| INSTRUCCIÓN ESCRITA |
Devuelve estas líneas idénticas, sin alterar ningún carácter.

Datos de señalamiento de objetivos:
###
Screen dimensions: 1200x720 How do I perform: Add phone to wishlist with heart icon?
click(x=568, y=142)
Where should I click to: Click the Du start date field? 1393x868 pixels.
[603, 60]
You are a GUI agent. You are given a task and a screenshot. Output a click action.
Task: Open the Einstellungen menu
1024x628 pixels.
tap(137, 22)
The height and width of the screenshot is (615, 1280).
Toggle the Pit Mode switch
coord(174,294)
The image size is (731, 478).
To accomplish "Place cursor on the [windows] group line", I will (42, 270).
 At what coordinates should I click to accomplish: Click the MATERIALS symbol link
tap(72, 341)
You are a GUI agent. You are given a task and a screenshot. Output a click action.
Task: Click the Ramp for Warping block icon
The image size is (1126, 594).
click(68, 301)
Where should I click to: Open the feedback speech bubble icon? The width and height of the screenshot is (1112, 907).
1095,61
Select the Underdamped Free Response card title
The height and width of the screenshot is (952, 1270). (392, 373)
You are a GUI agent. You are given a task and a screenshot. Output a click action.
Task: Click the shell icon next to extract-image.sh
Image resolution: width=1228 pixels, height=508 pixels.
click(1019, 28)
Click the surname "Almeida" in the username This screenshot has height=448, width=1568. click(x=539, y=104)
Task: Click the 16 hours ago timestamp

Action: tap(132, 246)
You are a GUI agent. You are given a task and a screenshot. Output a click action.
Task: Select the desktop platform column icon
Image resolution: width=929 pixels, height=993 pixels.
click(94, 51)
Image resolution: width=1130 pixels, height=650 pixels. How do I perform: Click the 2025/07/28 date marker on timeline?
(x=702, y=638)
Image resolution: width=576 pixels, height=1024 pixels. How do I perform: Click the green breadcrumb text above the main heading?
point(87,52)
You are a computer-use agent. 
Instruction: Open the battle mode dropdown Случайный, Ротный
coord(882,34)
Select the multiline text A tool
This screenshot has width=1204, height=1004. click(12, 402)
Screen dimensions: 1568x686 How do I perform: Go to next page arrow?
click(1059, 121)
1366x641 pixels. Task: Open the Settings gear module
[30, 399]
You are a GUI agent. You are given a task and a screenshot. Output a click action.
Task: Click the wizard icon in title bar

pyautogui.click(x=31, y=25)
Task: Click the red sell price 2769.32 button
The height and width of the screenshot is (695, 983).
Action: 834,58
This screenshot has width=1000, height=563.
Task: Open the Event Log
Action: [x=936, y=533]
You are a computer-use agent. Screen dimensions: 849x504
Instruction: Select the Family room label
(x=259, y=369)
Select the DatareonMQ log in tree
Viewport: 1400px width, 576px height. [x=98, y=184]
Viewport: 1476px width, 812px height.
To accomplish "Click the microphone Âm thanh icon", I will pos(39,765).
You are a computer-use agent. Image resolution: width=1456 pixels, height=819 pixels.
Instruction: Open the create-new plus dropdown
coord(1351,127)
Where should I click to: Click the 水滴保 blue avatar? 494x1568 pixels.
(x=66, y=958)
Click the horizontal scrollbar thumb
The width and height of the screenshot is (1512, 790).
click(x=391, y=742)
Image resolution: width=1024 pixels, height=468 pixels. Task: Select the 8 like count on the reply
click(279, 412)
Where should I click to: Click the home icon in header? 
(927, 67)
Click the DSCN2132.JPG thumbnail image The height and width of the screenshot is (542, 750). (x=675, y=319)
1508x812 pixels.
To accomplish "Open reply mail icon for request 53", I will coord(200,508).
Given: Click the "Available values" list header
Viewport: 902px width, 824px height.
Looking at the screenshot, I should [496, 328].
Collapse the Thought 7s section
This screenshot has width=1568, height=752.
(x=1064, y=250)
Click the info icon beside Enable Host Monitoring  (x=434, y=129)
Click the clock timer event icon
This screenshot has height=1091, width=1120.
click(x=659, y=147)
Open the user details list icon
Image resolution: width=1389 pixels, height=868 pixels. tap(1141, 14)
###
| RESULTADO |
Screen dimensions: 1200x720 How do I perform: Add phone to wishlist with heart icon?
click(x=568, y=142)
Where should I click to: Click the Du start date field? 1393x868 pixels.
[603, 60]
You are a GUI agent. You are given a task and a screenshot. Output a click action.
Task: Open the Einstellungen menu
1024x628 pixels.
tap(137, 22)
The height and width of the screenshot is (615, 1280).
Toggle the Pit Mode switch
coord(174,294)
The image size is (731, 478).
To accomplish "Place cursor on the [windows] group line", I will (42, 270).
 At what coordinates should I click to accomplish: Click the MATERIALS symbol link
tap(72, 341)
You are a GUI agent. You are given a task and a screenshot. Output a click action.
Task: Click the Ramp for Warping block icon
The image size is (1126, 594).
click(68, 301)
Where should I click to: Open the feedback speech bubble icon? The width and height of the screenshot is (1112, 907).
1095,61
Select the Underdamped Free Response card title
The height and width of the screenshot is (952, 1270). (392, 373)
You are a GUI agent. You are given a task and a screenshot. Output a click action.
Task: Click the shell icon next to extract-image.sh
Image resolution: width=1228 pixels, height=508 pixels.
click(1019, 28)
Click the surname "Almeida" in the username This screenshot has height=448, width=1568. click(x=539, y=104)
Task: Click the 16 hours ago timestamp

Action: tap(132, 246)
You are a GUI agent. You are given a task and a screenshot. Output a click action.
Task: Select the desktop platform column icon
Image resolution: width=929 pixels, height=993 pixels.
click(94, 51)
Image resolution: width=1130 pixels, height=650 pixels. How do I perform: Click the 2025/07/28 date marker on timeline?
(x=702, y=638)
Image resolution: width=576 pixels, height=1024 pixels. How do I perform: Click the green breadcrumb text above the main heading?
point(87,52)
You are a computer-use agent. 
Instruction: Open the battle mode dropdown Случайный, Ротный
coord(882,34)
Select the multiline text A tool
This screenshot has width=1204, height=1004. click(12, 402)
Screen dimensions: 1568x686 How do I perform: Go to next page arrow?
click(1059, 121)
1366x641 pixels. Task: Open the Settings gear module
[30, 399]
You are a GUI agent. You are given a task and a screenshot. Output a click action.
Task: Click the wizard icon in title bar

pyautogui.click(x=31, y=25)
Task: Click the red sell price 2769.32 button
The height and width of the screenshot is (695, 983).
Action: 834,58
This screenshot has width=1000, height=563.
Task: Open the Event Log
Action: [x=936, y=533]
You are a computer-use agent. Screen dimensions: 849x504
Instruction: Select the Family room label
(x=259, y=369)
Select the DatareonMQ log in tree
Viewport: 1400px width, 576px height. [x=98, y=184]
Viewport: 1476px width, 812px height.
To accomplish "Click the microphone Âm thanh icon", I will pos(39,765).
You are a computer-use agent. Image resolution: width=1456 pixels, height=819 pixels.
Instruction: Open the create-new plus dropdown
coord(1351,127)
Where should I click to: Click the 水滴保 blue avatar? 494x1568 pixels.
(x=66, y=958)
Click the horizontal scrollbar thumb
The width and height of the screenshot is (1512, 790).
click(x=391, y=742)
Image resolution: width=1024 pixels, height=468 pixels. Task: Select the 8 like count on the reply
click(279, 412)
Where should I click to: Click the home icon in header? 
(927, 67)
Click the DSCN2132.JPG thumbnail image The height and width of the screenshot is (542, 750). (x=675, y=319)
1508x812 pixels.
To accomplish "Open reply mail icon for request 53", I will coord(200,508).
Given: Click the "Available values" list header
Viewport: 902px width, 824px height.
Looking at the screenshot, I should [496, 328].
Collapse the Thought 7s section
This screenshot has width=1568, height=752.
(x=1064, y=250)
Click the info icon beside Enable Host Monitoring  (x=434, y=129)
Click the clock timer event icon
This screenshot has height=1091, width=1120.
click(x=659, y=147)
Open the user details list icon
Image resolution: width=1389 pixels, height=868 pixels. tap(1141, 14)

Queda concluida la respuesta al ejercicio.